Figure 4- 32 : Pratiques thérapeutiques selon la caste de la famille de l’enfant : l’enfant est griot, artisan (forgeron ou cordonnier) ou bûcheron (N=62) ou non (N=840)

6,5% 2,7% 35,5% 49,3% 35,5% 24,5% 9,7% 22,5% 4,8% 12,3% 11,3% 16,8% 0,0% 5,0% 10,0% 15,0% 20,0% 25,0% 30,0% 35,0% 40,0% 45,0% 50,0% Incantations * (2,41) Massages ** (0,72) Paracétamol * (1,45) Recours en centre de santé ** (0,43) Recours en centre de santé 48H * (0,39) Recours traditionnel ns (0,67) Griot, artisan ou bucheron Autre caste

*** Significatif à 1 % ; ** Significatif à 5 % ; * Significatif à 10 % ; ns non significatif à 10 % ; (rapport de fréquence) Dans le cadre des soins à domicile, les enfants des castes socialement marquées ingèrent plus de médicaments, notamment 1,5 fois plus de paracétamol, et prodiguent 2,4 fois plus de soins par incantations ou amulettes ; ils pratiquent en revanche moins de massages (figure 4-32). Les griots et les artisans se caractérisent surtout par une propension significativement moins importante à réaliser des recours externes, notamment en structure sanitaire : ils consultent 1,5 fois moins souvent auprès de thérapeutes traditionnels et 2,3 fois moins en structure sanitaire, avec une tendance très marquée à moins consulter dans les premières 48 heures de maladie (figure 4-32).

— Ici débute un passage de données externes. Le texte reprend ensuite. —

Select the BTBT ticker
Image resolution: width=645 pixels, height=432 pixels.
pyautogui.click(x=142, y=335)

La caste d’appartenance influence relativement peu les modalités de prise en charge de l’enfant malade. Il apparaît cependant, en l’absence de relations significatives, que les griots, les artisans et les bûcherons prennent plus souvent les décisions thérapeutiques sans concertation et qu’ils mobilisent pour les recours externes des sommes moins importantes que les autres : ils ont ainsi mobilisé 920 Francs (n=5) en moyenne pour le premier recours externe vers une structure sanitaire contre plus de 1 500 Francs pour les autres (n=156).

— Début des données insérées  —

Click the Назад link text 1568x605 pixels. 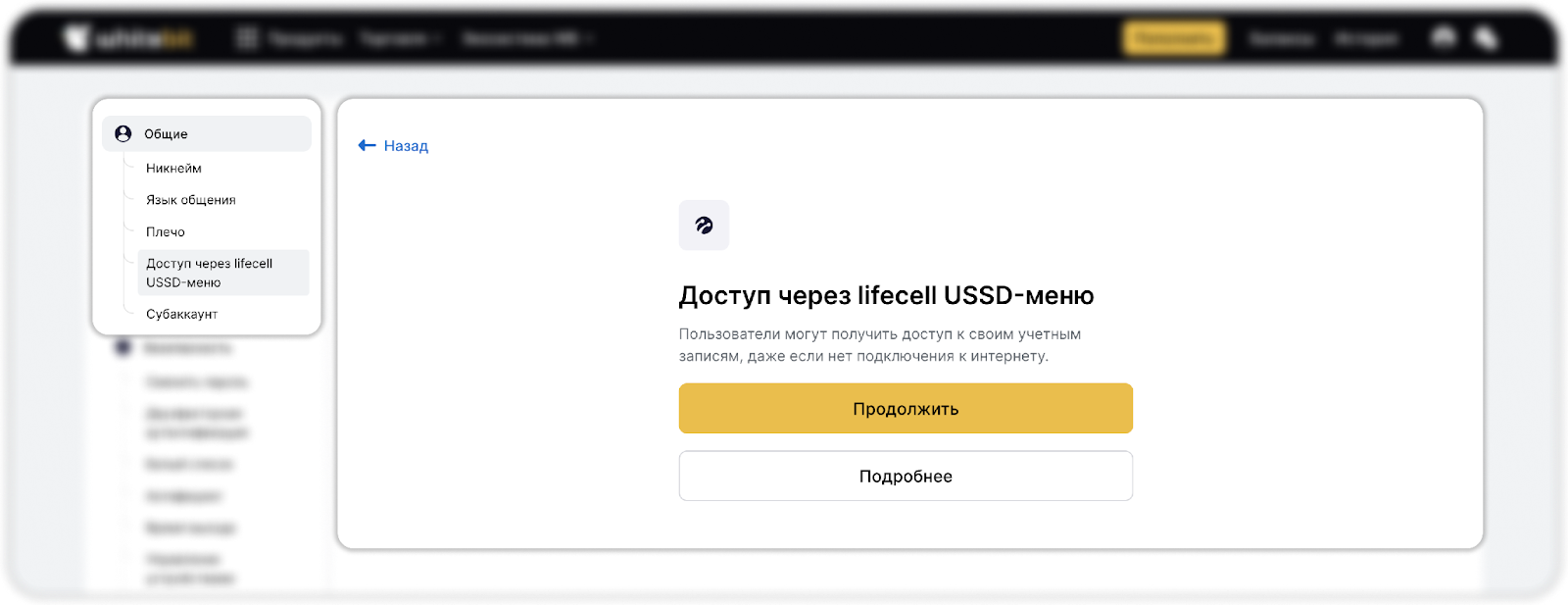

Au regard des résultats, la caste apparaît comme un facteur majeur de différenciation des pratiques thérapeutiques. Les processus qui y sont associés se rapportent aux codes sociaux et culturels traditionnels : lors d'un entretien, un homme nous a rapporté, en parlant de ses voisins griots « que c'est mon devoir de soigner leurs enfants malades. Eux, ils vont attendre que je prenne l'enfant et que je l'emmène au dispensaire » (J.F., Sob).

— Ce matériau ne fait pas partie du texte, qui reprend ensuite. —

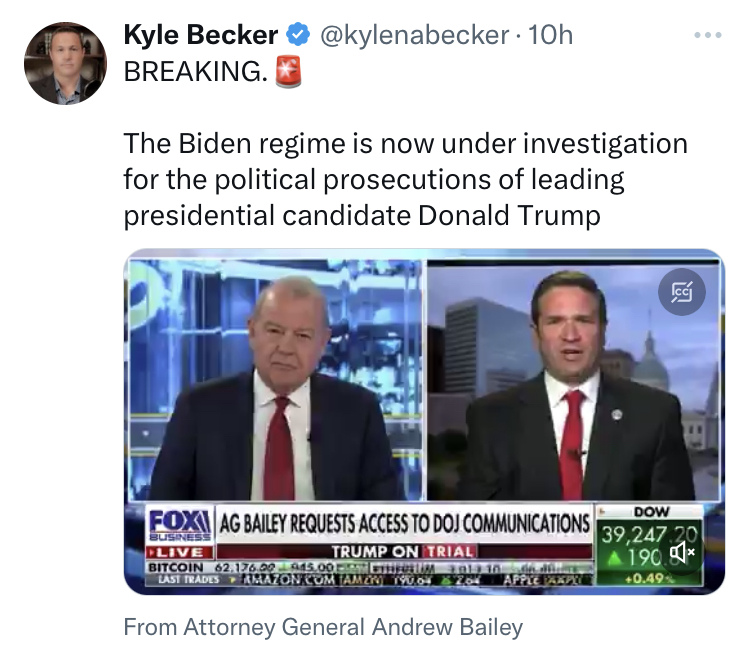Click the blue verified badge

coord(298,36)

4.3.4 Conclusion partielle

Conformément à notre hypothèse posant l’existence d’une multiplicité de déterminations, le profil socio-démographique de l'enfant malade, de sa mère, de son père et plus généralement de son groupe familial exercent une profonde influence sur les comportements de recours aux soins. Les différents paramètres socio-démographiques étudiés ont une influence variée sur le volume, le type et la nature des actes thérapeutiques pratiqués et sur les conditions de prise en charge de la maladie au sein de la cellule familiale. Parmi les nombreux facteurs influençant la consultation en structure sanitaire, il est ainsi possible de distinguer ceux favorisant, d’une manière générale, une activité thérapeutique tournée vers l'extérieur toutes filières thérapeutiques confondues et ceux favorisant spécifiquement le recours biomédical.

La majeure partie des associations observées abonde dans le sens des données de la littérature. L’influence des variables socio-démographiques est le plus souvent articulée autour du statut individuel et de l’identité collective : la capacité à décider et à financer une consultation en structure sanitaire est inversement corrélée au statut social, à l'image des niveaux de mortalité (Heggenhougen et al., 2003). Ainsi, en raison de processus faisant appel aux dimensions sociales et culturelles (Akoto et al., 1989), les marqueurs de l’identité du groupe familial constituent des facteurs de différenciation des comportements thérapeutiques : les enfants de l’ethnie sereer et ceux rattachés à des castes socialement marquées fréquentent moins les centres de santé. Dans la même logique, l’âge de l’enfant et celui de ses parents, avec pour corollaires respectifs le statut d’allaitement et le rang de naissance de l’enfant, déterminent profondément la sélection des moyens thérapeutiques. Conformément à la littérature, les jeunes enfants et les parents jeunes mettent plus souvent en œuvre des recours externes, notamment en structure sanitaire (Adjamagbo et al., 1999 ; Assogba, 1991 ; Von Seidlein et al., 2002).